Get size of a table
SELECT pg_size_pretty(pg_total_relation_size('schemaname.tablename'));
Select unique combination of fields / tuples
SELECT DISTINCT ON(field1, field2) field1, field2
FROM thetable
Select rows where a combination of fields is not unique
SELECT columnA, columnB, count(*) AS count
FROM thetable
GROUP BY columnA, columnB
HAVING count(*) > 1
Search for rows with array containing value
Assuming, the field appointments
has the type date[]
SELECT *
FROM mtable
WHERE appointments @> ARRAY['2023-09-19'::date]
also valid is this query:
SELECT *
FROM mtable
WHERE ARRAY['2023-09-19'::date] <@ appointments
Max Connections allowed
Show current value and source of configuration
SELECT setting, source, sourcefile, sourceline
FROM pg_settings
WHERE name = 'max_connections';
Set Max Connections
ALTER system SET max_connections = 250;
Kill Postgres Connections
SELECT pg_terminate_backend(pid)
FROM pg_catalog.pg_stat_activity
-- we don't want to kill our own connection
WHERE pid != pg_backend_pid()
-- we don't want to kill connections to other databases
AND datname = 'MYDATABASE'
Get configured Server Timezone
SELECT current_setting('timezone') AS configured_timezone;
Kubernetes Setup via Postgres Helm Chart
Install Helm Chart
We’re installing it as a release named my-postgres
helm install my-postgres oci://registry-1.docker.io/bitnamicharts/postgresql
Get the Passwort as ENV
export POSTGRES_PASSWORD=$(kubectl get secret --namespace testns my-postgres-postgresql -o jsonpath="{.data.postgres-password}" | base64 -d)
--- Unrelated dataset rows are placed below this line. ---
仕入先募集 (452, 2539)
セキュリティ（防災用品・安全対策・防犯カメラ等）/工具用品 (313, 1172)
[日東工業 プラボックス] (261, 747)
Post forward and connect to Database
kubectl port-forward --namespace testns svc/my-postgres-postgresql 5432:5432 &
PGPASSWORD="$POSTGRES_PASSWORD" psql --host 127.0.0.1 -U postgres -d postgres -p 5432
More information
helm inspect all oci://registry-1.docker.io/bitnamicharts/postgresql
JSON Datatype, Inserting JSON, Querying JSON
Creating a table with the JSON datatype
CREATE TABLE documents
(
title varchar NOT NULL CONSTRAINT documents_pk PRIMARY KEY,
"metadata" json NOT NULL
);
The JSON to be inserted
{
"title": "Some document",
"author": {
"firstName": "Fanny",
"lastName": "Fisher"
}
}
Insert Query
INSERT INTO documents VALUES('Some document',to_json('{"title": "Some document", "author": {"firstName": "Fanny","lastName": "Fisher"}}'::json)
or as inline query
select *
from (
values
('Some document',to_json('{"title": "Some document", "author": {"firstName": "Fanny","lastName": "Fisher"}}'::json))
) as data(title,jsondata)
or as common table expression (CTE)
with data(title,jsondata) as (
values
('Some document',to_json('{"title": "Some document", "author": {"firstName": "Fanny","lastName": "Fisher"}}'::json))
)
select d.jsondata #>> '{author, firstName}'
from data d
Query for JSON Part
e.g. we query for the document’s author’s first name:
SELECT d.metadata -> 'author' ->> 'firstName' AS firstName
FROM documents d
→ returns the node, →> return a text value
|
a more elegant way for deeper nested JSON structures is using the path operator:
SELECT d.metadata #>> '{author, firstName}' AS firstName
FROM documents d
Resources:
Postgres Inline Data or Table Value Constructor
Input data without using a table
select *
from (
values
('A', 1),
('A', 2),
('A', 3),
('A', 4),
('B', 3),
('B', 4),
('B', 5),
('B', 6)
) as data(importkey, id)
Query for array row contains valueA or valueB
In the following example, we’re querying for all rows where the date 2024-01-29
or 2024-01-30
are contained in the column dates
of type date[]
select id, dates from (
values
(1, array['2024-01-29'::date,'2024-01-31'::date]),
(2, array['2024-01-28'::date, '2024-01-30'::date]),
(3, array['2024-01-27'::date, '2024-01-28'::date, '2024-01-31'::date])
) as mydata(id, dates)
where dates && '{2024-01-29,2024-01-30}'
yields the following result:
id|dates |
--+-----------------------+
1|{2024-01-29,2024-01-31}|
2|{2024-01-28,2024-01-30}|
Postgres Expand Array to Set of Rows
An example:
-- Select UUID and Delivery Date from Dataset
-- Calculate the import date to begin at 00:00:00 and the
-- delivery date to start next day at 12:00:00
select
(id) as "import_id",
(deliverydate + '00:00:00'::time) as "date_begin",
(deliverydate + interval '1 day' + '12:00:00'::time) as "date_deliver"
from unnest(
'{91f8f3e5-9d99-4f2b-be2c-7573262440fd, f3f0b446-3336-4704-9abd-1c8fa05913b4, 866d1b46-545e-4572-ba7c-ab75052b08e5}':: uuid[],
'{2023-1-2, 2023-1-4, 2023-1-9}':: date[]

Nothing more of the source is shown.